Still uneasy, but divested of my split ends, I stop off at Peter Jones for some bathroom light bulbs. I park on a street with black wrought iron railings and clean, magnolia-coloured pavements. But when I push a coin into the meter, it doesn't register. I try another. Same problem.

There's an olive-suited attendant close by so I call him over and politely demand help. "You pushed the coin in too slowly,'' he says.

"Too slowly?"

"It's very sensitive."

"But I pushed it in quite quickly, look," I flick my thumb into the air to demonstrate.

"Well," he blinks a perfect, replicant blink, "you pushed too quickly then."

"Look," I tell him, on the verge of laughing, "I pushed it at just the same speed as I usually do, a totally normal speed - there's not much possibility of variation. It's just a coin going into a slot isn't it?"

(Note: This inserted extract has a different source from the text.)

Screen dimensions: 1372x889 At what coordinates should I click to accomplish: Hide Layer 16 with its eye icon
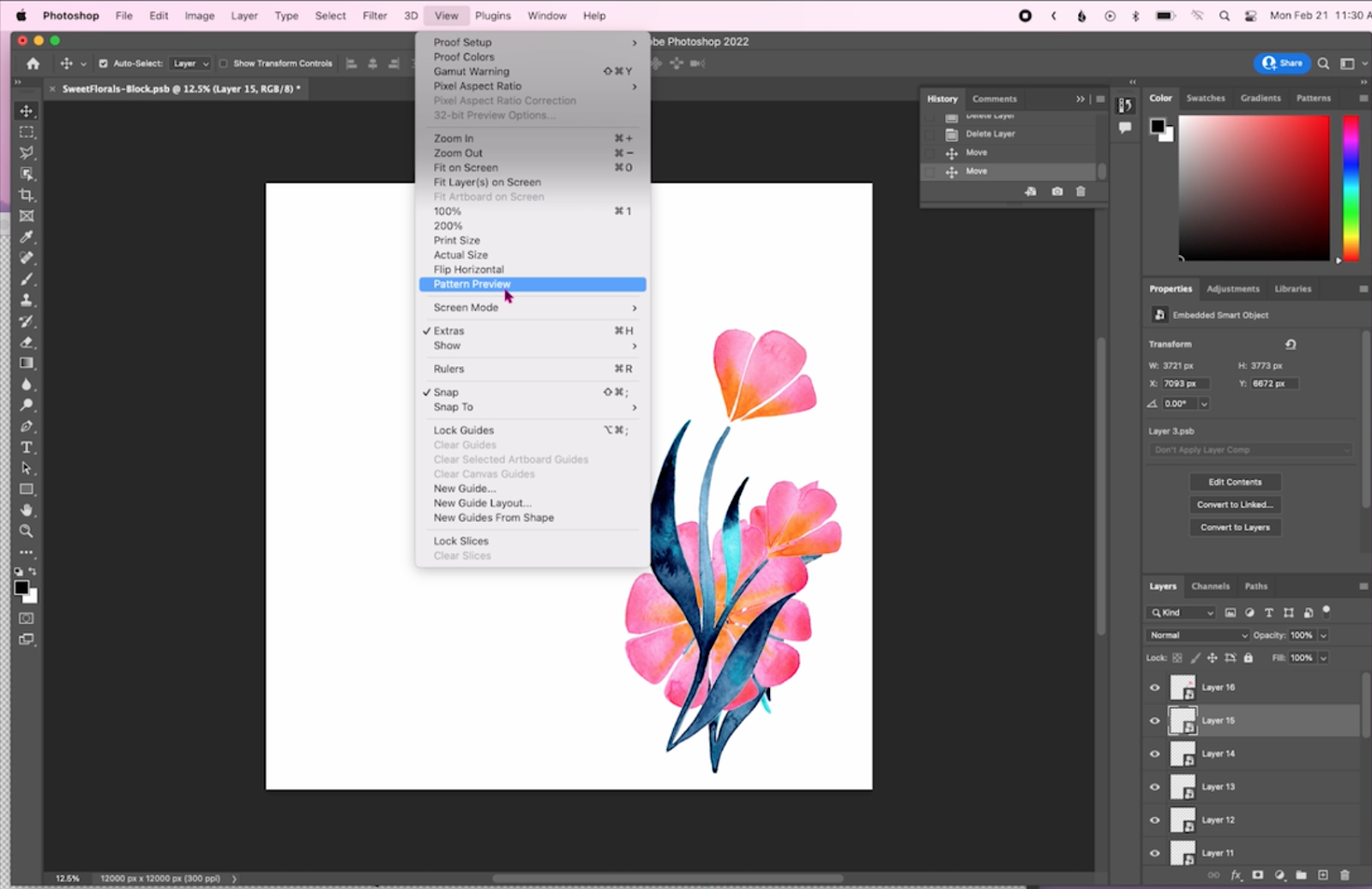pos(1155,687)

He sighs, blinks again: "It's electronic - very sensitive."

So am I. And short of time. "Try another one," he says.

"I don't want to lose another coin."

"I don't think you will - go on."

I shove in a 20p piece (deliberately, sluttishly careless about the speed) - and it registers. Another one does the same. "You see?" he almost skips with delight, "It's working now. You were just a bit rough with it."

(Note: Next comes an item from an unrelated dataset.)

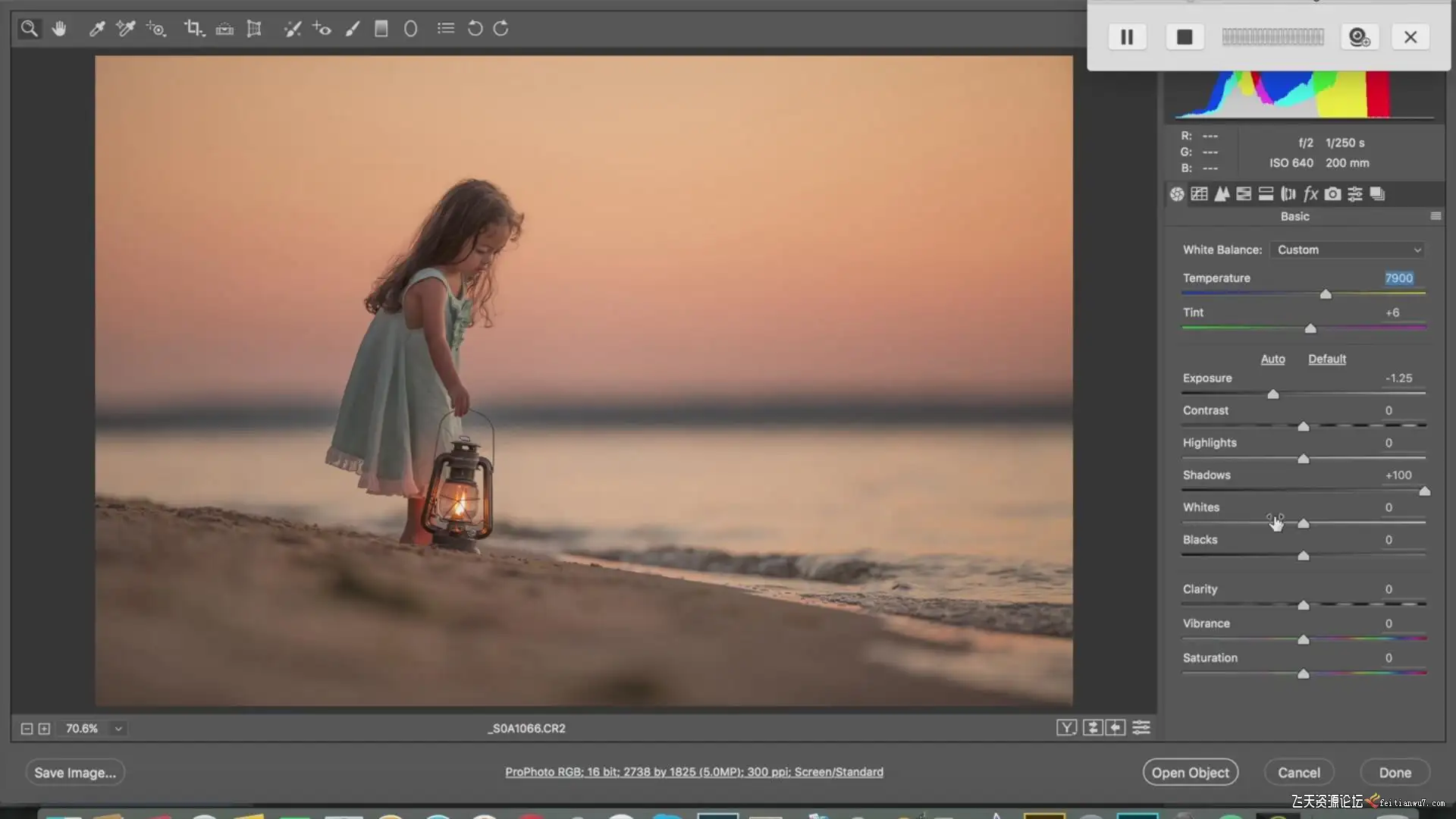Choose the Straighten tool
1456x819 pixels.
point(224,29)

"So can you give me a refund for the money I lost?"

Immediately, he regains his robotic impassivity. "Sorry. Not allowed to do that." He congratulates the meter with a furtive glance, then adds shyly: "Haven't I seen you before? You ever on the TV?"

"Never," I mutter darkly. What is this? Has he, too, sighted my doppelganger hanging out on the King's Road, pinching my parking meters, on her way to buy up all the 40-watt Edison screw light bulbs in Peter Jones's lighting department?

"You're sure?" - he grins, folds his arms. He thinks I'm being modest.

"Perfectly sure."

"You've got one of those faces, haven't you?"

I get home to find a letter from Burke's Peerage on the mat. "Dear Mr and Mrs Myerson, I have exciting news for you and fellow Myersons! I have been working on a project relating to your Myerson family name. Finally, after years of effort and considerable expense, we are ready to publish The Burke's Peerage World Book of Myersons, and you, Mr and Mrs Jonathan Myerson, are listed in it!" The letter is from a Mr Harold B Brooks Baker.

Attached to the letter are two colour photos: one of Mr Brooks Baker himself, smug and rigid as a waxwork behind his desk, in front of a backdrop of Burke's Peerage books. The lips are tight, unsmiling, the suit soberly black. The word "undertaker" springs to mind. He appears to be fiddling with a paperclip.

The other snap is of a Happy Family - blonde Mum in Persil whites, repulsively Brylcreemed Dad, two nerdy kids - grinning rapturously at (presumably) their own Burke's Peerage World Book of ... The setting is, naturally, fake baronial: leaded windows, coat of arms on a porcelain plate, snobbishly polished table.

"Don't you want your own Book of Myersons?" Jonathan says. "You could phone to cancel all their hair appointments,"

"I just wish I knew who it was," I persist. "I hate mysteries." (A lie - I adore them.)

"There's no mystery. The receptionist has a hearing problem, that's all. "

"And the parking-meter man, thinking he'd seen me?"

"Coincidence." Jonathan shows me an article in today's paper which says that coincidences are - and should be - far more rife than scientists originally thought. It appears that their original calculations were wrong. "And you've probably got that kind of face."

Clearly, I have. On Sunday morning, the little ones and I go to the Odeon, Leicester Square, to collect Jacob and his best friend from a special screening of Free Willy 2.

It's a scorching morning and we're early. The plump doorman - pouring sweat in his grey suit - says helpfully that I can leave the pushchair downstairs with him while the kids and I go up and wait by the coffee bar.

As we start to climb the air-conditioned, popcorn-strewn stairs, he suddenly calls me back: "Hey, Miss!"

"Yes?"

"I know you, don't I? You're on the TV."

I open my mouth to disabuse him, but he holds up a finger: "Wait! Don't tell me, I've got it: Bianca!"

"What?"

"You're Bianca in EastEnders, aren't you?"